_Required work_: Using the records below, write out again exactly the lines that begin at the line containing "The width and height of the screenshot is (1060, 607)." and end at the line containing "Task: Click the inspect element picker icon", and no other lines.

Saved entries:
- - - - - - -

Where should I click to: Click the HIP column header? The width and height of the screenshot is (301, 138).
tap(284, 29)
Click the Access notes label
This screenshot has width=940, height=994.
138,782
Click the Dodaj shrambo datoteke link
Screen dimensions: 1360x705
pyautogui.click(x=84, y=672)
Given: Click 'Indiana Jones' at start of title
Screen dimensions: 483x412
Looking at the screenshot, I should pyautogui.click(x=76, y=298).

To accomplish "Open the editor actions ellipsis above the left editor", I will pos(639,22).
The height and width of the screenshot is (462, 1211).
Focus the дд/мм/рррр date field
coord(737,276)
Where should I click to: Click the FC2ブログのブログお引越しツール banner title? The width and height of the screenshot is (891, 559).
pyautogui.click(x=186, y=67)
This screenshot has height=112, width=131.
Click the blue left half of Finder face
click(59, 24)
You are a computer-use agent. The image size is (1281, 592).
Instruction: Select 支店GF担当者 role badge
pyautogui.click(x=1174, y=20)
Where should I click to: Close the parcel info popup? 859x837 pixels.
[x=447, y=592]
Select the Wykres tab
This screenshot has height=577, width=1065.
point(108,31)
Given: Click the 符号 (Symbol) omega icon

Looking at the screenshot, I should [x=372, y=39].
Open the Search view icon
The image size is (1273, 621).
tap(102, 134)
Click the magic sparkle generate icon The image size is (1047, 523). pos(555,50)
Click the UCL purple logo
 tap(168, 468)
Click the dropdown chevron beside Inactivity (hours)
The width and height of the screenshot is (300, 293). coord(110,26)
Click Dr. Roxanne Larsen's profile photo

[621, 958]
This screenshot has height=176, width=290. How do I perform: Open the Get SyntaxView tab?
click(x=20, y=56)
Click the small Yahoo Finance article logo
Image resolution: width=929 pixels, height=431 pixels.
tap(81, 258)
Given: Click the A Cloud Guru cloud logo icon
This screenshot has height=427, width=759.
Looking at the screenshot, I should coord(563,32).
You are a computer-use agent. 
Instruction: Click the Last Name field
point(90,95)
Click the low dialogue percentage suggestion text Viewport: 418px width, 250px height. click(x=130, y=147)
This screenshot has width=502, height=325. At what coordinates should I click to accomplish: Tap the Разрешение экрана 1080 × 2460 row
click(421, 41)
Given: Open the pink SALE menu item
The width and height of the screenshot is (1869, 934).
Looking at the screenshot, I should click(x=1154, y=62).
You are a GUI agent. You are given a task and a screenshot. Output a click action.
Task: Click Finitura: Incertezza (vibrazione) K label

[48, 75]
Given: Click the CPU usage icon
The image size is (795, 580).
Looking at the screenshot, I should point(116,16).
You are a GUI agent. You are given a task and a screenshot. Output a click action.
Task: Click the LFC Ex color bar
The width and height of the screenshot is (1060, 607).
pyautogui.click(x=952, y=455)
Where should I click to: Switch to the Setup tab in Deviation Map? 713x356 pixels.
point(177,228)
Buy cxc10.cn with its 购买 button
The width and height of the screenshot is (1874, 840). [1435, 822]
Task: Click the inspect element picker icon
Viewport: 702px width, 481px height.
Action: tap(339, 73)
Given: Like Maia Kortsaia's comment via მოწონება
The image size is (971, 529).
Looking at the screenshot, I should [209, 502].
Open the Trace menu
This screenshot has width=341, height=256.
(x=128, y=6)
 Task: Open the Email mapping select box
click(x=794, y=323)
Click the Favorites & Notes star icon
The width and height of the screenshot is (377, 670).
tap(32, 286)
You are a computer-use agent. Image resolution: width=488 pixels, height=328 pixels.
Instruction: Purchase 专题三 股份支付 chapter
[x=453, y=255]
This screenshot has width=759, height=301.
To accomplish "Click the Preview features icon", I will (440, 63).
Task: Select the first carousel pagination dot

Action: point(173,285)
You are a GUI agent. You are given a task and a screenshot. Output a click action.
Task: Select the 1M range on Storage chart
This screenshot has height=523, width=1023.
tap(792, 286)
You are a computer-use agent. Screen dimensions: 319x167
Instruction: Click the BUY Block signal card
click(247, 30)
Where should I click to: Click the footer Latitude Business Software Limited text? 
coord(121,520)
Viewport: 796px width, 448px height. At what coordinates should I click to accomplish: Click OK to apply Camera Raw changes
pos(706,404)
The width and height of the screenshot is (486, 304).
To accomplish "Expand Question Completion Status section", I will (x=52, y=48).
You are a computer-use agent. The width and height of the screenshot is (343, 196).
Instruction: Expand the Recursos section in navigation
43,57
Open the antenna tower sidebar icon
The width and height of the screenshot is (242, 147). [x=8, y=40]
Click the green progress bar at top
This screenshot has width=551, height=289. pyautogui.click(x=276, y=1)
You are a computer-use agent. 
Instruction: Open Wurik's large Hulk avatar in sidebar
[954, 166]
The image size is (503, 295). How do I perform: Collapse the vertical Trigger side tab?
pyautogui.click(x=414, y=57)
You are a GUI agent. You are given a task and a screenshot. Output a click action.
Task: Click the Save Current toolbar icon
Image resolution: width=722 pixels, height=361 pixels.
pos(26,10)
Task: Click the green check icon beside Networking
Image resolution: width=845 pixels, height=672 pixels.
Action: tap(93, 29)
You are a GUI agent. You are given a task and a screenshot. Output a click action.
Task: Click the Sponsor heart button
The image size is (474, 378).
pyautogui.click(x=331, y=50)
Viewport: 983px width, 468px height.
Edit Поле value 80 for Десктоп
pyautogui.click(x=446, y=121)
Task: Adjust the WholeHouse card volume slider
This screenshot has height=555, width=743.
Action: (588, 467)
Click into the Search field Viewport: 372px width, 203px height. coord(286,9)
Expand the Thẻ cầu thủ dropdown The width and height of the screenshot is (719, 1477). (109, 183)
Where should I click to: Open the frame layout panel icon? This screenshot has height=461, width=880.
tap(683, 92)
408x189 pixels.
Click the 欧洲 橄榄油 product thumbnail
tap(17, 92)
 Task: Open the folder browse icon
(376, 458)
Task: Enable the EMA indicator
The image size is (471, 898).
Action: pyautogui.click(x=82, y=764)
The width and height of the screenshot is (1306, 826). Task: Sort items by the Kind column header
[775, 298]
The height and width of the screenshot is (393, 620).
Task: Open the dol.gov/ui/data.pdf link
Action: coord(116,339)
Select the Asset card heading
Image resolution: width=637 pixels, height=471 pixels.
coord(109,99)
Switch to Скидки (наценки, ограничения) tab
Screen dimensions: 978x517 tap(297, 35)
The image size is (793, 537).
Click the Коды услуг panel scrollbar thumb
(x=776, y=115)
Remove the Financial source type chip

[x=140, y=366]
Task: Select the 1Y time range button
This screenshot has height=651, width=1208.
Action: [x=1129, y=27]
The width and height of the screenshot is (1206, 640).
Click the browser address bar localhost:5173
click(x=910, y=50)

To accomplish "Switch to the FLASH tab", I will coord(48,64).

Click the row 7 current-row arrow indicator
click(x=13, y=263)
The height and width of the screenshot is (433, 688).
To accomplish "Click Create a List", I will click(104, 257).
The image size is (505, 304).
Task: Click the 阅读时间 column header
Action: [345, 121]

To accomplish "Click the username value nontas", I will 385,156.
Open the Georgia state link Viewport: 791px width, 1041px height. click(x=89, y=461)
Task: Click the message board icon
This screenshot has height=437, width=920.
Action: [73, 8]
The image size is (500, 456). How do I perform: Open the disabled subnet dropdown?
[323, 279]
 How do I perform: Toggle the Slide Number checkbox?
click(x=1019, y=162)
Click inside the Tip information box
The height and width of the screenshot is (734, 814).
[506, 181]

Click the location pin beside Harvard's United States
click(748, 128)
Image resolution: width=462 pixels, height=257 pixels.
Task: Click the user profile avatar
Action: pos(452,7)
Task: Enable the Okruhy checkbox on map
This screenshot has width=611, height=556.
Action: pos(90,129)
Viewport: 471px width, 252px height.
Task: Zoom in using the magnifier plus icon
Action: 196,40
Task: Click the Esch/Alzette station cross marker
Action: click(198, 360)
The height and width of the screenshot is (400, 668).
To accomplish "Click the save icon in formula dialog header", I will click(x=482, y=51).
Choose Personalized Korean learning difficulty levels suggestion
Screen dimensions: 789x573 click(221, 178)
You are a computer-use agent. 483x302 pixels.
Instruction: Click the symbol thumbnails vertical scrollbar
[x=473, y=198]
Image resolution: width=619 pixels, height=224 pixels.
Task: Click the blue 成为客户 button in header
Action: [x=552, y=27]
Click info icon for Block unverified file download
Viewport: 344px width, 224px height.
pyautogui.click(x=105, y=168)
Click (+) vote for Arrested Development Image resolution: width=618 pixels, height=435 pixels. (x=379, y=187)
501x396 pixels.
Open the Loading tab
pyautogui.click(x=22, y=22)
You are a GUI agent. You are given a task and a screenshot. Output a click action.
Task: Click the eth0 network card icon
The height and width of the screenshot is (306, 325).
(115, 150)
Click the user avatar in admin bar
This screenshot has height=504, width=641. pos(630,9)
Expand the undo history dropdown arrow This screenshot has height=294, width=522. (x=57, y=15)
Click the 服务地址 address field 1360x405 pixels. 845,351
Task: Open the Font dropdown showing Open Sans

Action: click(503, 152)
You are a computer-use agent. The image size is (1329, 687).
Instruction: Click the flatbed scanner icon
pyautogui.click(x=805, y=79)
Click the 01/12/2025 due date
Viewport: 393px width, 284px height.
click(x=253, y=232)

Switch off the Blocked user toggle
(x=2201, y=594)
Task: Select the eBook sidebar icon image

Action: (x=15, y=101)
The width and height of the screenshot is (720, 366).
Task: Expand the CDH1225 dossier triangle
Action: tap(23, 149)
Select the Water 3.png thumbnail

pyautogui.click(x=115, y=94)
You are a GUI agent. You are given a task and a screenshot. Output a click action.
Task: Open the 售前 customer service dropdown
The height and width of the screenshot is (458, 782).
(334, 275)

- - - - - - -

_Your response_:
The width and height of the screenshot is (1060, 607).
pyautogui.click(x=952, y=455)
Where should I click to: Switch to the Setup tab in Deviation Map? 713x356 pixels.
point(177,228)
Buy cxc10.cn with its 购买 button
The width and height of the screenshot is (1874, 840). [1435, 822]
Task: Click the inspect element picker icon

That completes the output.